There was a saying back in the nineties: “Don’t `should’ on me, and I won’t `should’ on you”. And it’s still as relevant today as it was then. “Should” is a word all about powerlessness. It’s soaked in guilt, regret and failure.
It’s all about making yourself do what you actually hate doing (and often what others think you “should” do). And that’s not what a marriage—or success—is all about. Throw the word “should” away if you want to feel happier. Either do it—or don’t.
#47. Drop Three Things per Day Not Pertinent to Saving Your Marriage
We talked earlier about focusing only on three top priorities: Now take that one step further, and look for three things it would be a relief to drop every day, if they’re not relevant to saving your marriage. This is a time for focusing on your marriage, not fulfilling other social obligations.
There will be time for that later but right now you must focus on the task at hand: saving your marriage! Don’t want to throw a wedding shower for a friend- find someone else to do it! Not ready to make the rounds of Holiday parties together- don’t! Hate to do housework? Hire a cleaning lady and focus on surviving infidelity instead.
#48. Narrow your Focus
Overwhelmed by distractions or multi-tasking? Try focusing only on one single task or responsibility at a time, ignoring everything else.
#49. Nurture Your Relationships
If you want to be truly in touch with life, don’t lose touch with the people that matter to you. Make time for close friends. Remember to thank and appreciate them for supporting you. Begin and end the day by hugging and kissing your your children.
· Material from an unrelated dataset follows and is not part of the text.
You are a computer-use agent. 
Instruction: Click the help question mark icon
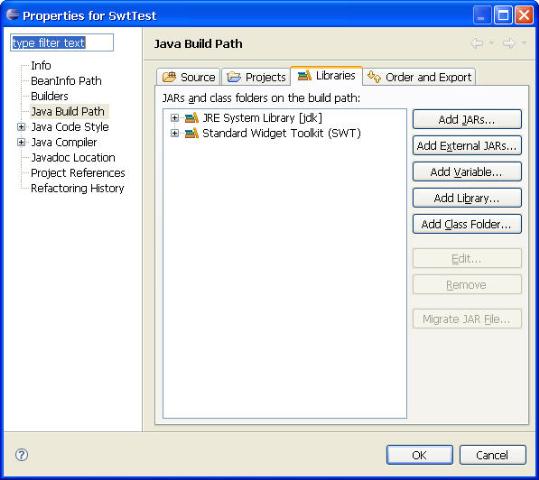tap(22, 455)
And if you don’t have any other humans to hug, be sure to make time for your dog or cat! Truly successful, happy marriages aren’t all about work: They know the importance of nurturing and maintaining the relationships that make a life well-rounded and complete.
When so much emphasis is on doing, achieving, producing in the post-infidelity landscape, many couples forget to really stop and listen. Listen to each other. Listen to yourself. Make notes of things that strike you (it’s guaranteed you may not remember them later, if you don’t). Follow up on things promised or concerns expressed. The most successful couples know how to listen—and follow through.
Finally, realize that these mind-hacks are not something you “should” do. Pick and choose, adapting them to your marriage personality. They are here for you to pick up and use, like instruments, so you can fine-tune your marriage and your life to finally create true happiness and a stronger marriage.